##### PROVIDED DATA

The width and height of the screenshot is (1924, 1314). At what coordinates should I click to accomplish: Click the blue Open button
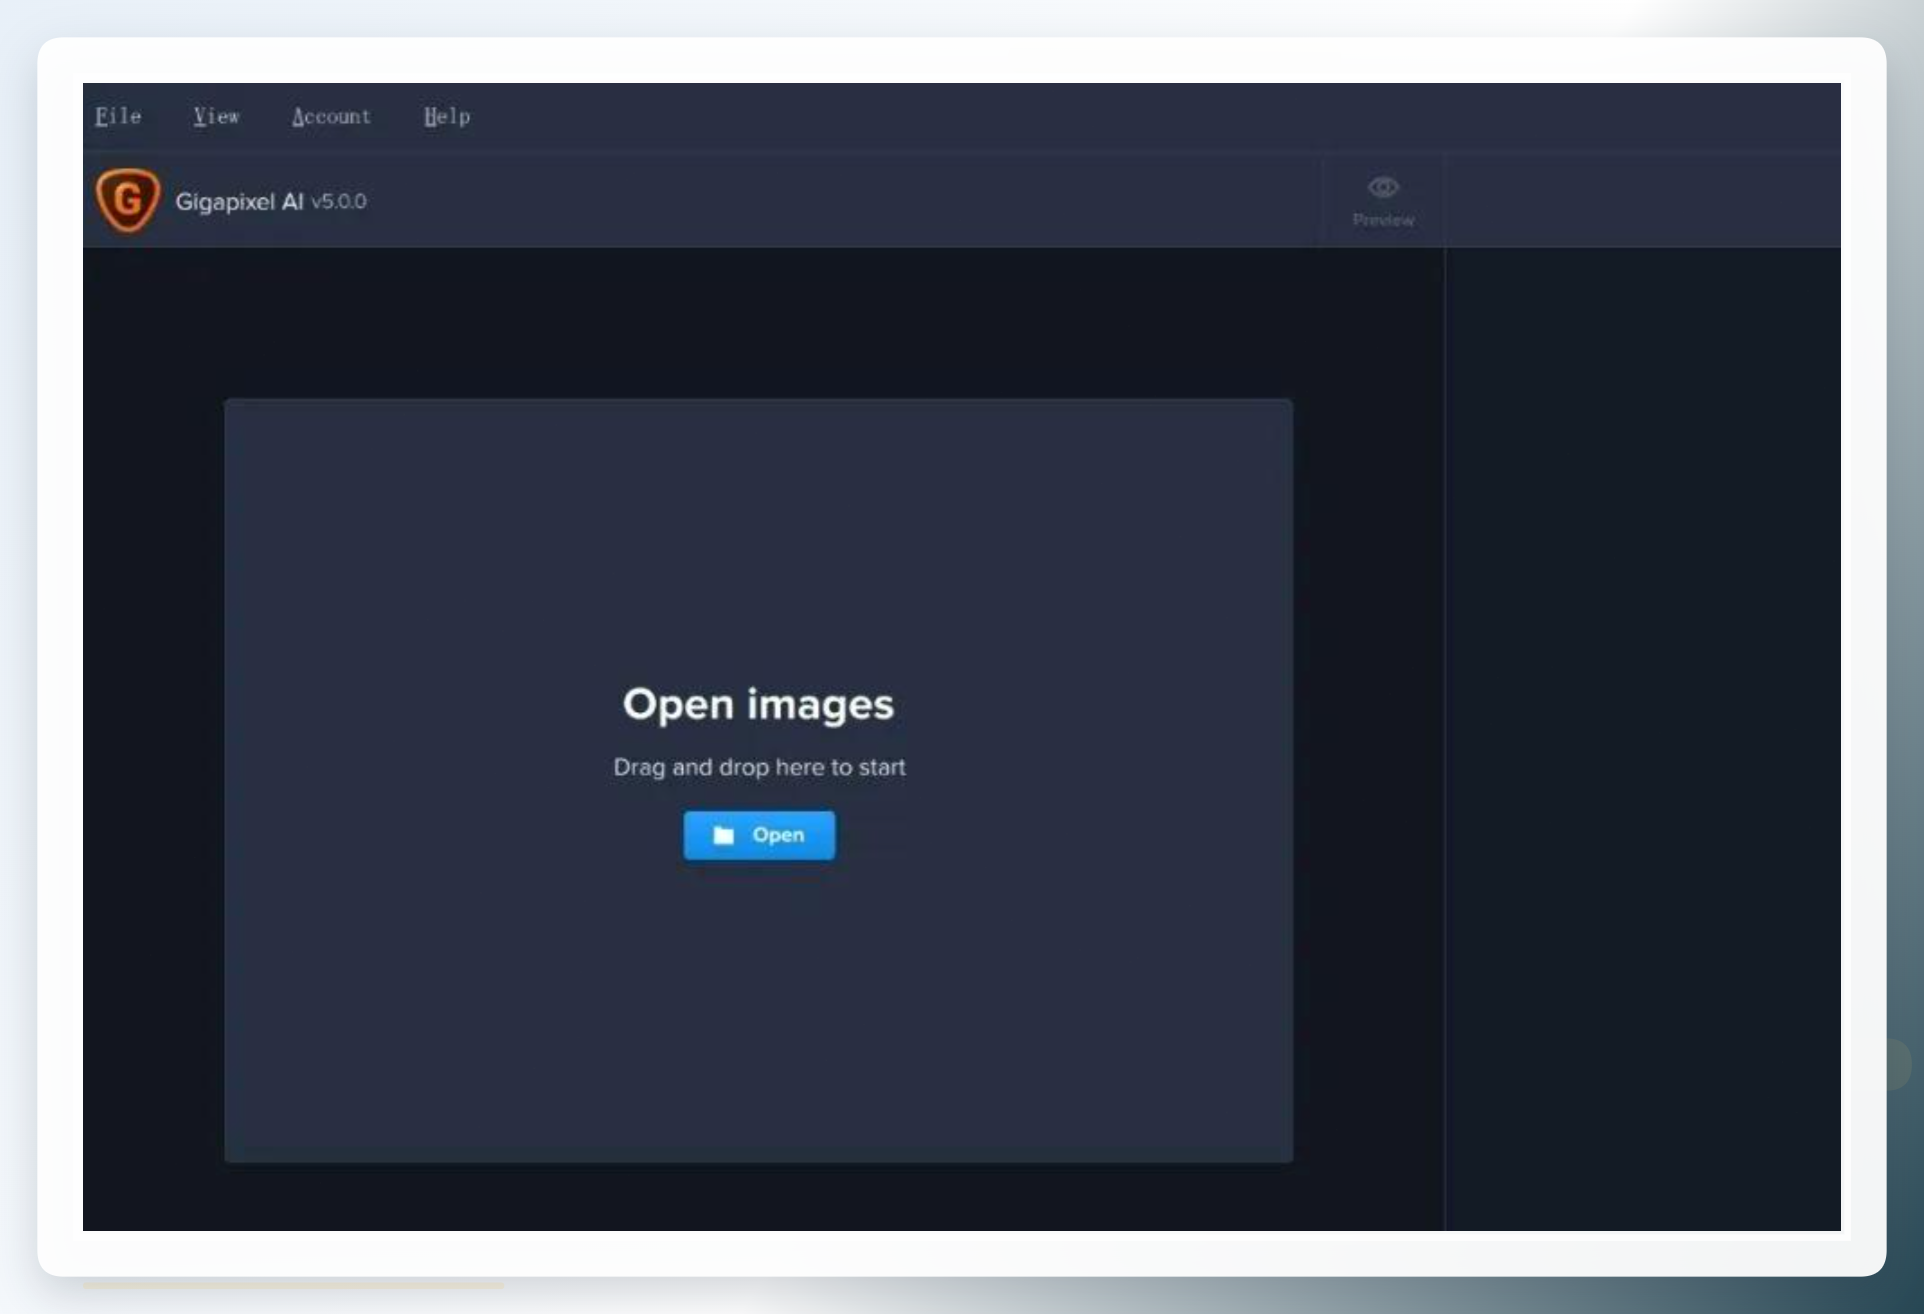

##########
##### PROVIDED DATA

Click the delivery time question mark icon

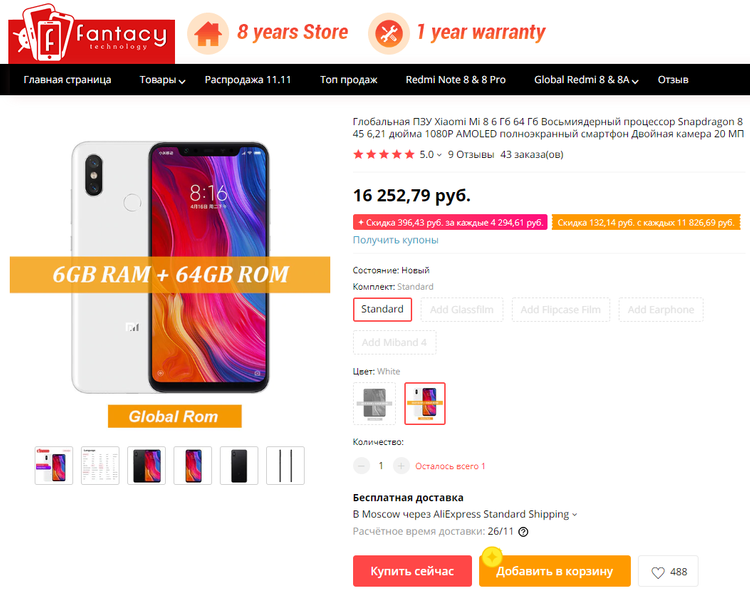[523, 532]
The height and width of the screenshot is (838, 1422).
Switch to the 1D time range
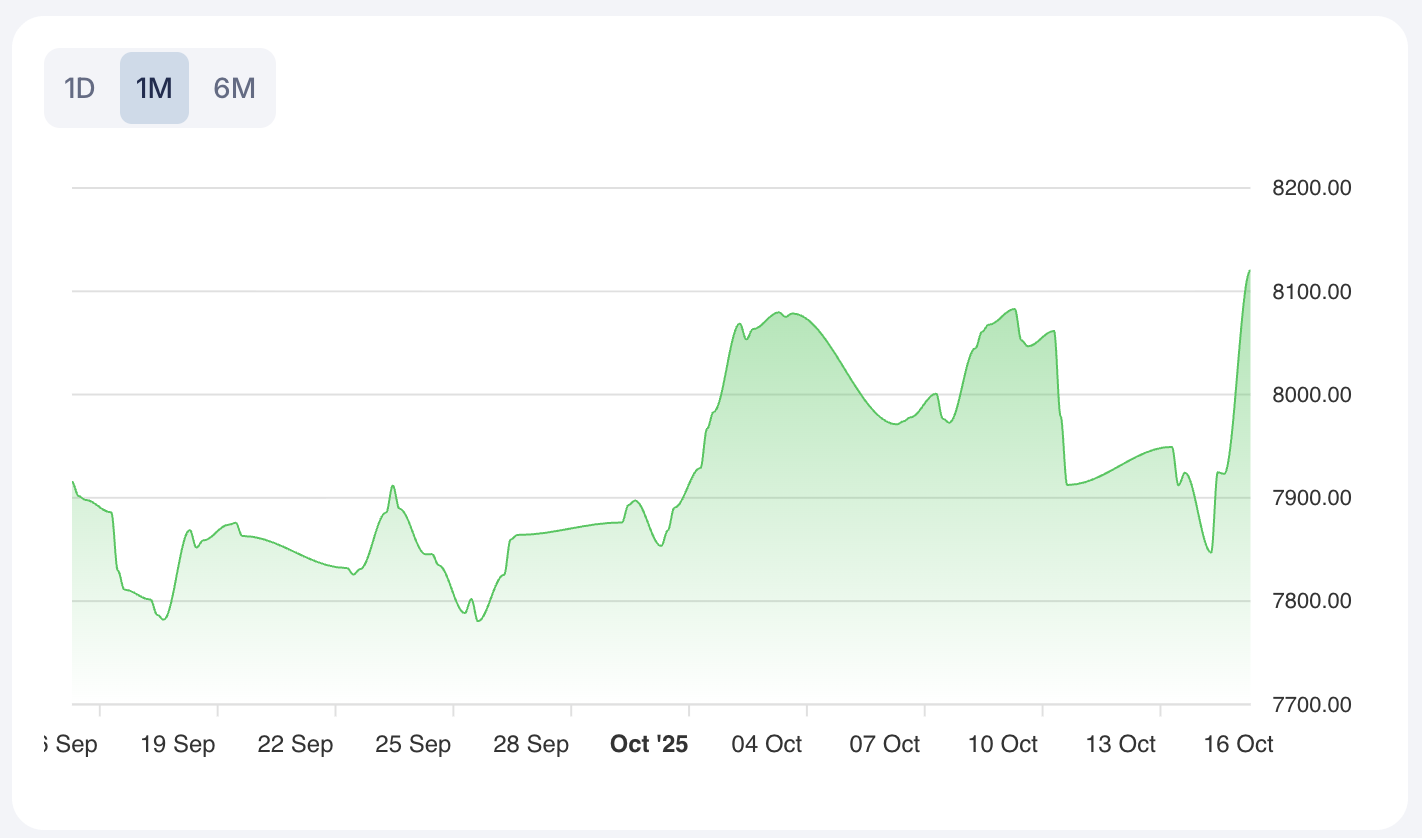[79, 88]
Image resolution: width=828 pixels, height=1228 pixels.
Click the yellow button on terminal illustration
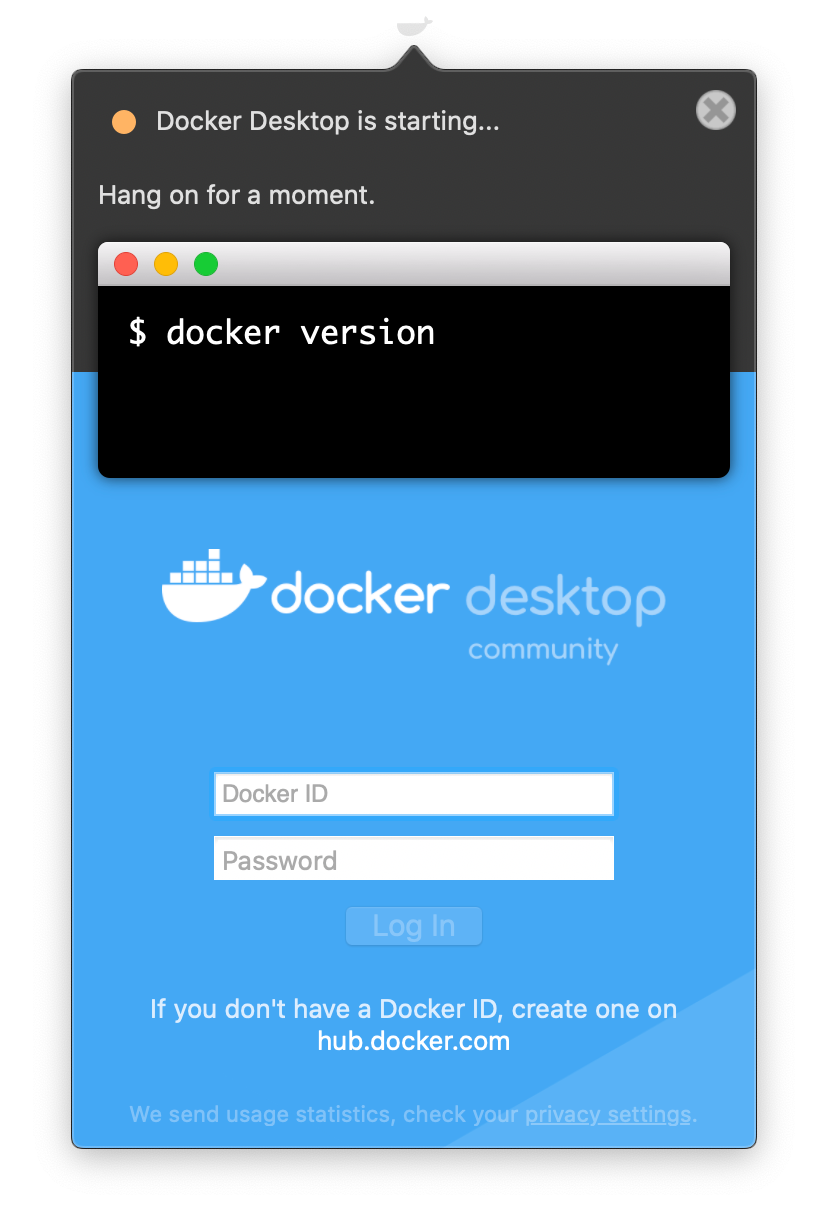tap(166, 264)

##########

WORK TO COMPLETE => Please turn the rows starting with the line that contains "Click the delivery time question mark icon" and going on through the line that contains "tap(166, 264)" into a JSON list of strings, one per line, with blank lines dropped. Leave the pictures out of the answer.

SOLUTION =>
[
  "Click the delivery time question mark icon",
  "[523, 532]",
  "The height and width of the screenshot is (838, 1422).",
  "Switch to the 1D time range",
  "[79, 88]",
  "Image resolution: width=828 pixels, height=1228 pixels.",
  "Click the yellow button on terminal illustration",
  "tap(166, 264)"
]